Imagine, being chosen by God. I thought I was beginning to understand how Jim Cary…er, I mean, Noah felt.

“And who is it you want me to find?”

He nodded toward the mountain and magically a folder appeared in Clyde’s massive mitts. He handed it to Morgan, who opened it and sifted through the contents, breathing through his nose.

“In these pages, Mr. Mason, is one of the most disturbing cases ever to cross my desk. I don’t suppose news of it made it from Chicago to Colorado. And to tell you the truth, because of the circumstances, it really didn’t make much of a stir even locally.” His jaw clenched and he breathed deeply through his nose again. “But I can tell you that it sickened me to the depths of my soul. The Chicago police have been less than sufficient in solving it. Which is why I have turned to an outsider…to you.” He pulled out a surveillance picture, grainy, black and white, of a small girl walking beside a giant in what looked like the aisle of a Walmart Store.

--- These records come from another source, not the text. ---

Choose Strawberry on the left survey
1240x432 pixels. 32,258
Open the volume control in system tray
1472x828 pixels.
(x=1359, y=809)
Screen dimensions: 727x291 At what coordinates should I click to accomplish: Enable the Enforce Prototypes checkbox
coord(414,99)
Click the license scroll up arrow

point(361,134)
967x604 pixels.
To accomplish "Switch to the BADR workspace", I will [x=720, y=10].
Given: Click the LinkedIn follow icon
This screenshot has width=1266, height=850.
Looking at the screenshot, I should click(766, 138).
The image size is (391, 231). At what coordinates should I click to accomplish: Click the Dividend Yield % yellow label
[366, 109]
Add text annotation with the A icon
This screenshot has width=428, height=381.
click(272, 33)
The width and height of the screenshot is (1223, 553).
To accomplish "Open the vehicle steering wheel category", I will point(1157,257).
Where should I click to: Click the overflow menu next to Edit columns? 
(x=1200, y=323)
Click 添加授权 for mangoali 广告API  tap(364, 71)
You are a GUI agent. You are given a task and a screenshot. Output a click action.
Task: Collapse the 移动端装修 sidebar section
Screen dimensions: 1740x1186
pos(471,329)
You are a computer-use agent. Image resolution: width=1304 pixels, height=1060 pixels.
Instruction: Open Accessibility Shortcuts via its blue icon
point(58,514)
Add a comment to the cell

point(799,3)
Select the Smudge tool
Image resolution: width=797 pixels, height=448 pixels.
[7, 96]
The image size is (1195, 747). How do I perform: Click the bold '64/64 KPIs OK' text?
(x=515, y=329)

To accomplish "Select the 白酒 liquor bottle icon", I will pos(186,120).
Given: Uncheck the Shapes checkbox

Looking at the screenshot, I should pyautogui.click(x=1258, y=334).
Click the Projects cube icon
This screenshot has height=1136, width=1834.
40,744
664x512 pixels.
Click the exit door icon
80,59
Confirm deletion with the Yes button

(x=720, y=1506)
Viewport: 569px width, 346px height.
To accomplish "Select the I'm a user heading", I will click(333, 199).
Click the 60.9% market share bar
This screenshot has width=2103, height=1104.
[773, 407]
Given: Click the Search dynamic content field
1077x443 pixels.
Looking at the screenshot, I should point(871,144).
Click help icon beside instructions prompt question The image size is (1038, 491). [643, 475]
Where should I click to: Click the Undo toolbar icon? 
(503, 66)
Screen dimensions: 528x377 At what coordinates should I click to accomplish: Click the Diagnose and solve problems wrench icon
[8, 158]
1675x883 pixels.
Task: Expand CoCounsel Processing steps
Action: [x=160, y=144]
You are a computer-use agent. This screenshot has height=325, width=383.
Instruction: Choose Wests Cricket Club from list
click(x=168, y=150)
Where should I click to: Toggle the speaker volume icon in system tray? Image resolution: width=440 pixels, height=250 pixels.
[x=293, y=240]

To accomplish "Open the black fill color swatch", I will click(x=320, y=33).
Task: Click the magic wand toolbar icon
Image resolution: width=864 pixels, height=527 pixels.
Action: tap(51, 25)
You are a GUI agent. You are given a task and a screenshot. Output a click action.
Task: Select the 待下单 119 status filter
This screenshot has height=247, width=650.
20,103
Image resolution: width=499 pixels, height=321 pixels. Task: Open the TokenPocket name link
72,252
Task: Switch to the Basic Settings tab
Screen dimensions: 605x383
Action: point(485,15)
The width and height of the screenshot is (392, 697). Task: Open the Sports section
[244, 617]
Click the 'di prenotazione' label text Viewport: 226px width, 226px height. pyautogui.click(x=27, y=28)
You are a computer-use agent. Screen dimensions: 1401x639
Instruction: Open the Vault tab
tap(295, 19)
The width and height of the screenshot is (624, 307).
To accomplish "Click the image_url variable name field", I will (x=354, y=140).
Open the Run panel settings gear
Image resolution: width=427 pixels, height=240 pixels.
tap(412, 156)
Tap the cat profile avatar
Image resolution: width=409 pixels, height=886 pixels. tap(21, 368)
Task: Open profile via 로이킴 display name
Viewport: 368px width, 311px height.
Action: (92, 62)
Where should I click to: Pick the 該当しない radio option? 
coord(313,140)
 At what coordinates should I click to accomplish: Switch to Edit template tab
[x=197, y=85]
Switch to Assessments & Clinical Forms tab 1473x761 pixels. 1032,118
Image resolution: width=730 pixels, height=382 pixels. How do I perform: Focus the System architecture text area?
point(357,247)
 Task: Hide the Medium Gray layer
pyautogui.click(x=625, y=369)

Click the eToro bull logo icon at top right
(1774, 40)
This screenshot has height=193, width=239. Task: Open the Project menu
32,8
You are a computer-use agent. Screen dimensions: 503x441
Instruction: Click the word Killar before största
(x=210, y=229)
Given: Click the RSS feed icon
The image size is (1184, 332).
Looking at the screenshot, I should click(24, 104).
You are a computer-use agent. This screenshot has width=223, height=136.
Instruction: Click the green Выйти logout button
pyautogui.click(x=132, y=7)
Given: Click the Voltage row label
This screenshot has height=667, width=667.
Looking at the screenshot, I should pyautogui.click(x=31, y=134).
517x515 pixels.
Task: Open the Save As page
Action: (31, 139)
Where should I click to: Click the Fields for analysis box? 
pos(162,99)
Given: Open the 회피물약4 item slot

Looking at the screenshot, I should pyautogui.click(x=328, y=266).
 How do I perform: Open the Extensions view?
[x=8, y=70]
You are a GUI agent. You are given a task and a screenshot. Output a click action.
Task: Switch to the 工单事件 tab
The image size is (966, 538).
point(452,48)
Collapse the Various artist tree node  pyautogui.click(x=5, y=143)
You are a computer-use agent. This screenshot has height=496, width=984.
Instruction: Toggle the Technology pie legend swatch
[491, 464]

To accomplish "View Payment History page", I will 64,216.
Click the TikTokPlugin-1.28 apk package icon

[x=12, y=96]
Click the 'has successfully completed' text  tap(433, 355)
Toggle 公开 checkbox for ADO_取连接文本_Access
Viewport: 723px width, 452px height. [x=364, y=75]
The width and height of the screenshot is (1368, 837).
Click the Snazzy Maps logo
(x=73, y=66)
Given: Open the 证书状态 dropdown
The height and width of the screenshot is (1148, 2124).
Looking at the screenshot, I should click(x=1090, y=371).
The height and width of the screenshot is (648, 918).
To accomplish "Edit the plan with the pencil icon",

I squinted my eyes suspiciously at Mountain, back to the picture, then back to Mountain. “Is this you?”

The Senator shook his head, the smile back but more a grimace. Mountain just continued giving the thousand yard stare.

“This man,” continued the Senator, “is Jerome Larkin. He was a hit man for a segment of the Bloods in Chicago. Three years ago he slaughtered four human beings, including this little girl’s mother, during a robbery and kidnapped her. She hasn’t been seen or heard from since…until now. This picture was captured from a surveillance video less than a week ago from a store in Aurora, Colorado. And that little girl is Keisha James. She would be five years old now. Her aunt and uncle would very much like to have her back, safe and sound and away from the man that murdered her mother.” He looked up at me, and now he was a stern god, full of vengeance and wrath, his eyes boring into mine. “Will you help me get her back to them?”

I walked to the little desk in the corner, where I keep my laptop and opened the drawer. I took out one of my coins, stamped with my logo, the silhouette of a K9 head inside a star with the words SHEEPDOG DETECTIVE AGENCY circling the head and the line Keeping the wolves at bay and a Bible verse, across the back. I use them as business cards. I handed it to him.

“Yes, I’ll find her for you.” What else could I do? I wasn’t about to say no to God.